No more twisting and turning in his delivery. Gone was the lateral rotation that had become part of his mechanics years ago. The change was intended to relieve some stress on his body, but it also gives him a better chance for repeating his delivery.
"He's getting more of the downhill, north-to-south action instead of east to west," McCann said, "and that's what you want. It's going to be better on his arm and it's going to be easier for him to make adjustments from pitch to pitch."
Manager Brad Ausmus called the rotation "sort of a wasted movement" that created more problems than it solved. Sanchez said he felt a difference without it.
Sanchez had a pitch count of 50-55, which was expected to last him about three innings. He ended up throwing four, the final one requiring nine pitches to induce three groundouts.
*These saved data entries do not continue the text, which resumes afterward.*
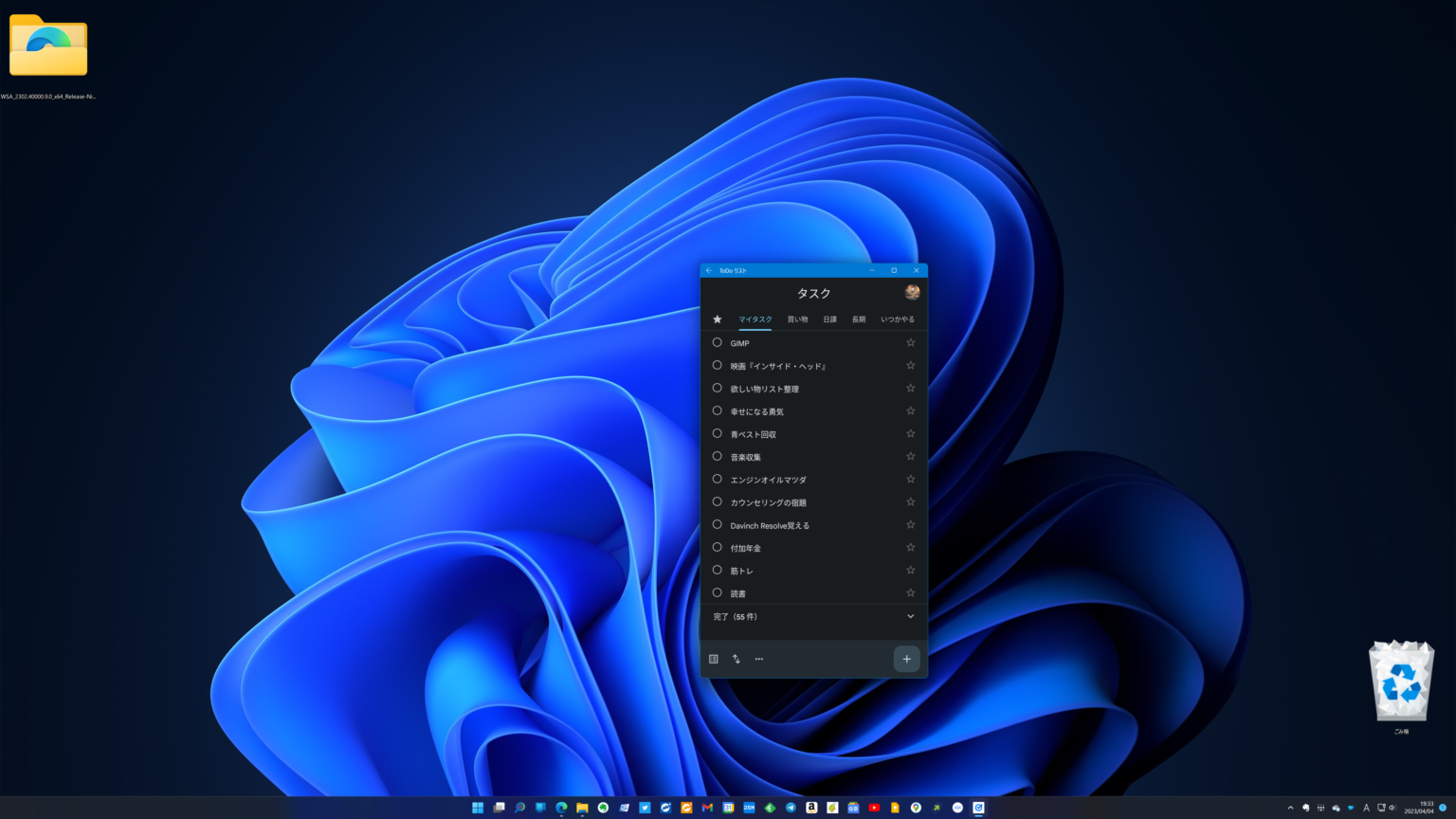Screen dimensions: 1456x819
Task: Open the いつかやる list tab
Action: pos(897,319)
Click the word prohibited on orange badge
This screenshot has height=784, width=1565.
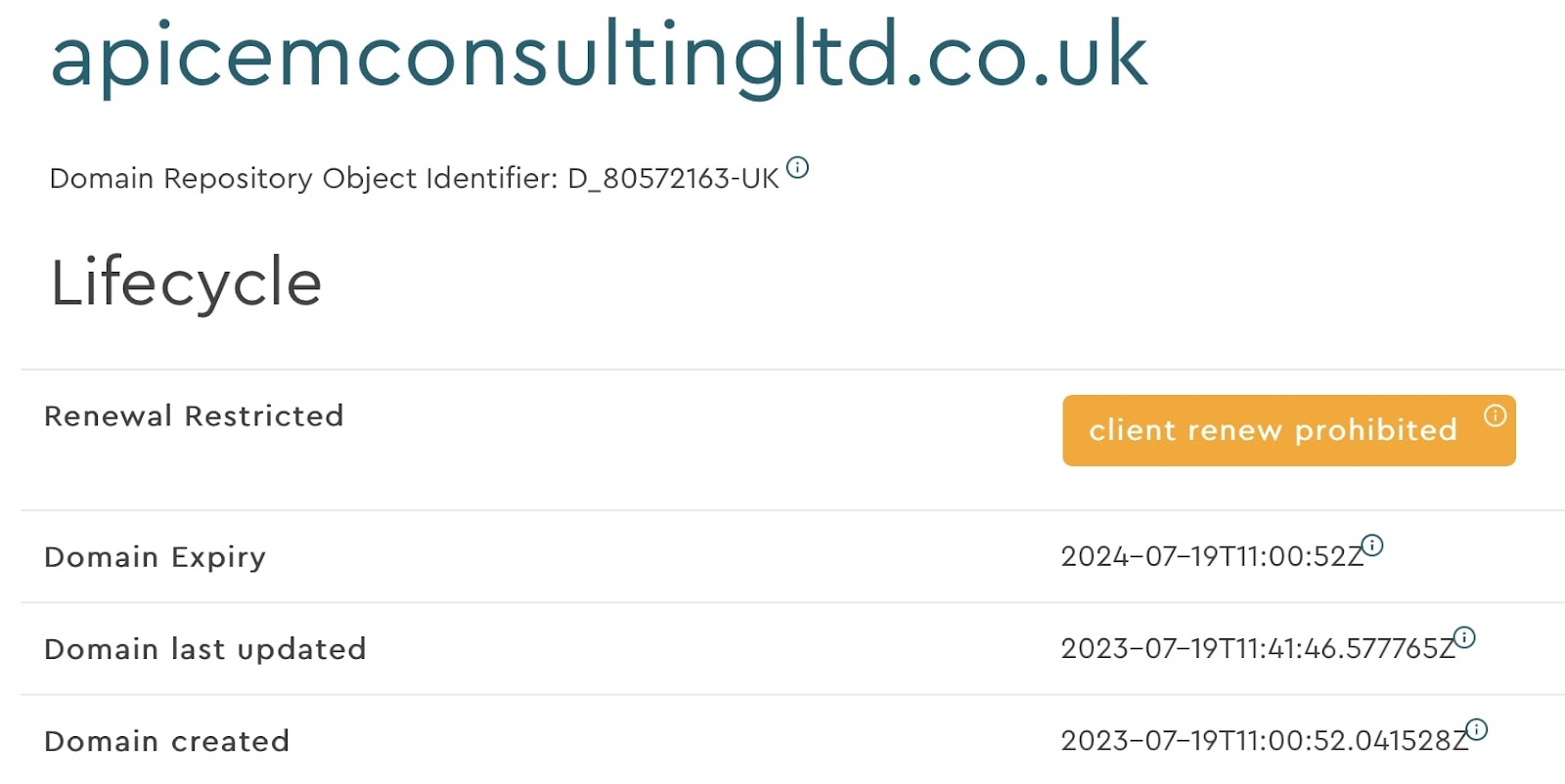click(x=1376, y=430)
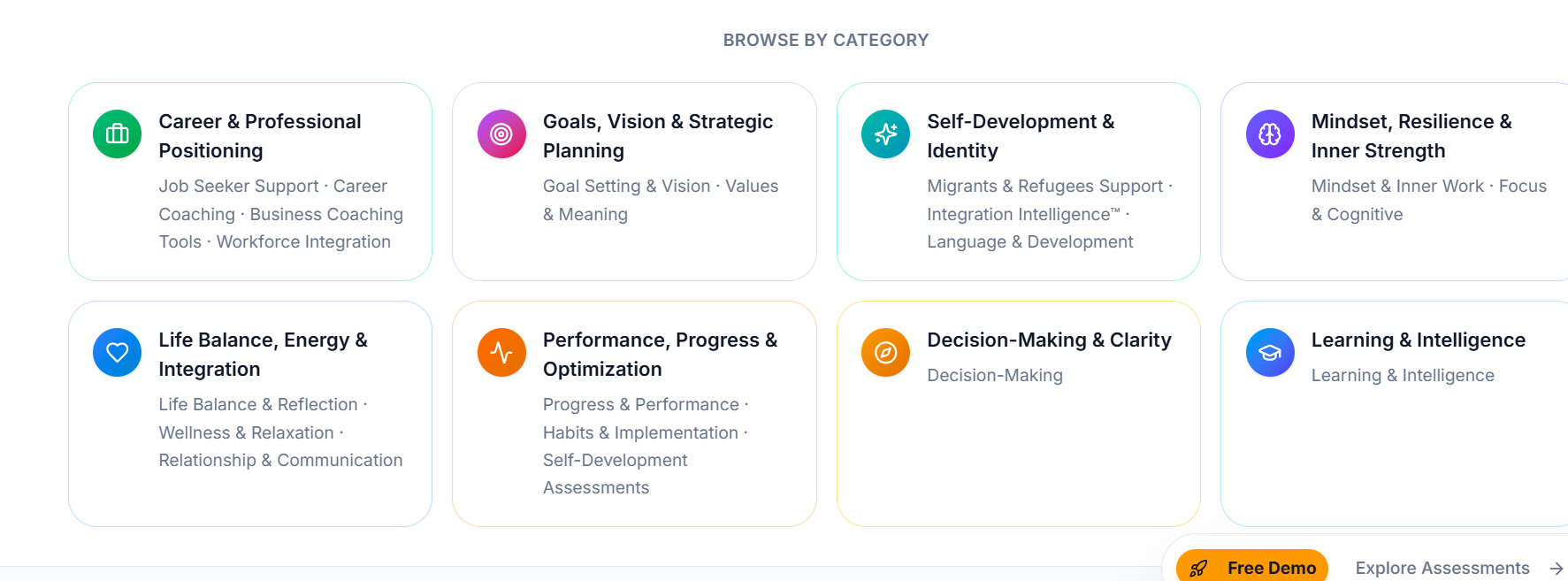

"I felt good, especially in the last inning," he said. "I just threw nine pitches. That's major. Even if you throw 100 pitches and you don't have a limit on your pitches, if you throw one inning with nine pitches, that makes you comfortable and makes you strong for the next inning."
Getting stronger for the regular season is the next step. Sanchez has enough time left this spring to get in two starts before the Tigers break camp. He could stay back a few more days and throw in a Minor League game while the Tigers open the season in Miami, then slot into the back end of the rotation when the team returns to Detroit.